Hoy he visitado uno nuevo, se llama Zielo, es como el cielo normal, el cielo estándar de los justos, pero con muchos más cristales y escaleras mecánicas. También influirá que ya tengo cuarenta y dos años y que a esta edad cada vez es más difícil que algo consiga abrirte la boca durante más de un segundo.
Cuando paseaba con mi mujer y mis hijas por los encerados pavimentos pensaba en lo vanal de la cultura contemporánea: franquicias, identidades corporativas de andar por casa, mujeres rubias adiestradas en el arte de las compras, hombres medio calvos que caminan como las futuras momias que serán un día, grupos de adolescentes con vocación de cobayas de laboratorio, metidos en esa noria gigante de la que no podrán salir. ¿Para qué hemos hecho todo esto? ¿Qué ha pasado para que un centro comercial se llame cielo con zeta? ¿Qué hemos hecho mal?
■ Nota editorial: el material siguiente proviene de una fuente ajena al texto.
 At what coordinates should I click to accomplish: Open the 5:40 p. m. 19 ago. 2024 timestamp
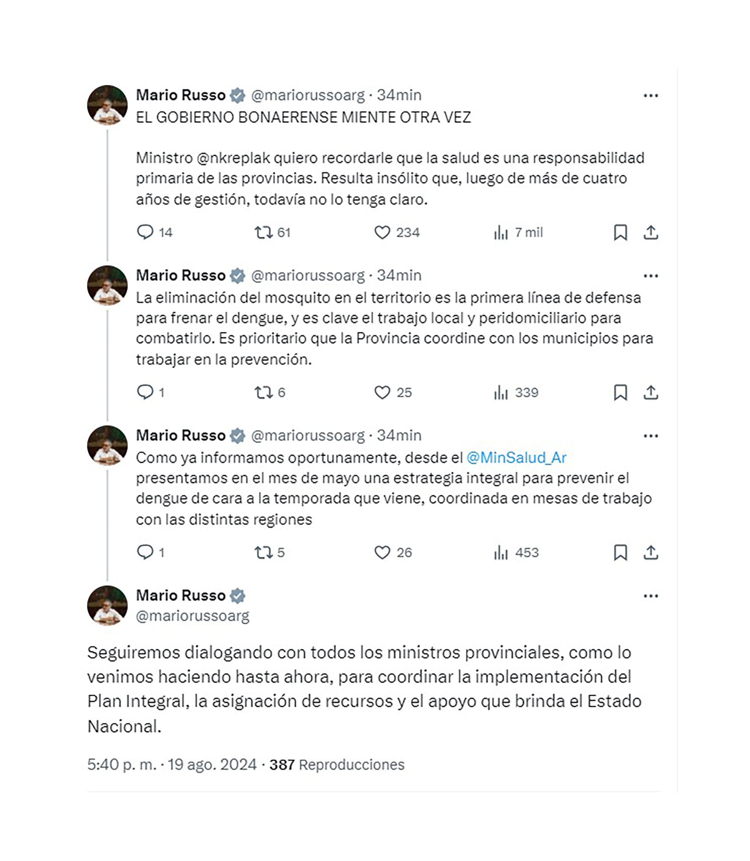click(172, 765)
Enseguida me pongo nervioso en estos lugares, necesitaría un arco y saetas de fuego para calmarme, clavar mis flechas en el techo y que la estructura que pende de cables de acero prorrumpiera en llamas y así las mujeres rubias comenzarían a chillar y correrían con sus bolsas al coche. Bonito espectáculo. Bonito aquelarre del consumo. En mi defensa diría que esa es la única manera de calmar mi insatisfacción, el método flamígero-poético; si además tuviera la posibilidad de transformarme en centauro la fiesta sería completa: un centauro desbocado que lanza flechas de fuego en un centro comercial, los guardias de seguridad me atacarían con sus porras, llamarían a la central utilizando sus comunicadores, la central mandaría a su gran bestia voladora para retarme a un duelo, pero me río yo de su bestia corporativa, me duraría un minuto y acabaría derrotada sobre las escaleras mecánicas y con el lomo lacerado de ardientes flechas. Pero no soy un centauro, sólo soy un ratón al que dan cuerda, como a todos, un minúsculo y asqueado asteroide de la constelación alfa, un humanoide de combate que hoy ha estado en el zielo.